_Your instructions_: From the first line to the last, reproduce the data exactly.

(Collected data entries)
Segment Open
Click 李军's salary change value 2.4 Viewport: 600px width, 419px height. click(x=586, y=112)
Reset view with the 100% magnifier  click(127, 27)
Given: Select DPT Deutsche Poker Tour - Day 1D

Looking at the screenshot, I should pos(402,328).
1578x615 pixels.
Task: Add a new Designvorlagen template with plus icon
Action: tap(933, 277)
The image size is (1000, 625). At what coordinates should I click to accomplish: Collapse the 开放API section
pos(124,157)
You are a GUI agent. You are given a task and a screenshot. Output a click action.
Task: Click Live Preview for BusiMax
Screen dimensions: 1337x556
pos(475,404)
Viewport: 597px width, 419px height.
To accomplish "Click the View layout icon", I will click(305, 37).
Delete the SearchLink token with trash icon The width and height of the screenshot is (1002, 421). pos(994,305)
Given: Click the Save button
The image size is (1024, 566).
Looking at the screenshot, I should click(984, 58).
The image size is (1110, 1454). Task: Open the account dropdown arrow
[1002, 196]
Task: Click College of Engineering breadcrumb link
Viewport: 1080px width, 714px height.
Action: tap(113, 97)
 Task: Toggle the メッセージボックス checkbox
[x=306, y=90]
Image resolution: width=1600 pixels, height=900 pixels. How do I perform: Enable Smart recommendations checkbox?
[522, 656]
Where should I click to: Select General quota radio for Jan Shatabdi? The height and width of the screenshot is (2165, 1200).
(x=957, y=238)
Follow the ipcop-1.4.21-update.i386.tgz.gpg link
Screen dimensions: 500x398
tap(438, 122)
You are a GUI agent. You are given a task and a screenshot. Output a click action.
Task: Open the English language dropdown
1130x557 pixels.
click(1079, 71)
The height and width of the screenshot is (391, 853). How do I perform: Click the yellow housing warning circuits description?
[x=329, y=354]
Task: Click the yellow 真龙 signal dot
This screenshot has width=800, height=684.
Segment Closed
_Answer to this task_:
Click 李军's salary change value 2.4 Viewport: 600px width, 419px height. click(x=586, y=112)
Reset view with the 100% magnifier  click(127, 27)
Given: Select DPT Deutsche Poker Tour - Day 1D

Looking at the screenshot, I should pos(402,328).
1578x615 pixels.
Task: Add a new Designvorlagen template with plus icon
Action: tap(933, 277)
The image size is (1000, 625). At what coordinates should I click to accomplish: Collapse the 开放API section
pos(124,157)
You are a GUI agent. You are given a task and a screenshot. Output a click action.
Task: Click Live Preview for BusiMax
Screen dimensions: 1337x556
pos(475,404)
Viewport: 597px width, 419px height.
To accomplish "Click the View layout icon", I will click(305, 37).
Delete the SearchLink token with trash icon The width and height of the screenshot is (1002, 421). pos(994,305)
Given: Click the Save button
The image size is (1024, 566).
Looking at the screenshot, I should click(984, 58).
The image size is (1110, 1454). Task: Open the account dropdown arrow
[1002, 196]
Task: Click College of Engineering breadcrumb link
Viewport: 1080px width, 714px height.
Action: tap(113, 97)
 Task: Toggle the メッセージボックス checkbox
[x=306, y=90]
Image resolution: width=1600 pixels, height=900 pixels. How do I perform: Enable Smart recommendations checkbox?
[522, 656]
Where should I click to: Select General quota radio for Jan Shatabdi? The height and width of the screenshot is (2165, 1200).
(x=957, y=238)
Follow the ipcop-1.4.21-update.i386.tgz.gpg link
Screen dimensions: 500x398
tap(438, 122)
You are a GUI agent. You are given a task and a screenshot. Output a click action.
Task: Open the English language dropdown
1130x557 pixels.
click(1079, 71)
The height and width of the screenshot is (391, 853). How do I perform: Click the yellow housing warning circuits description?
[x=329, y=354]
Task: Click the yellow 真龙 signal dot
This screenshot has width=800, height=684.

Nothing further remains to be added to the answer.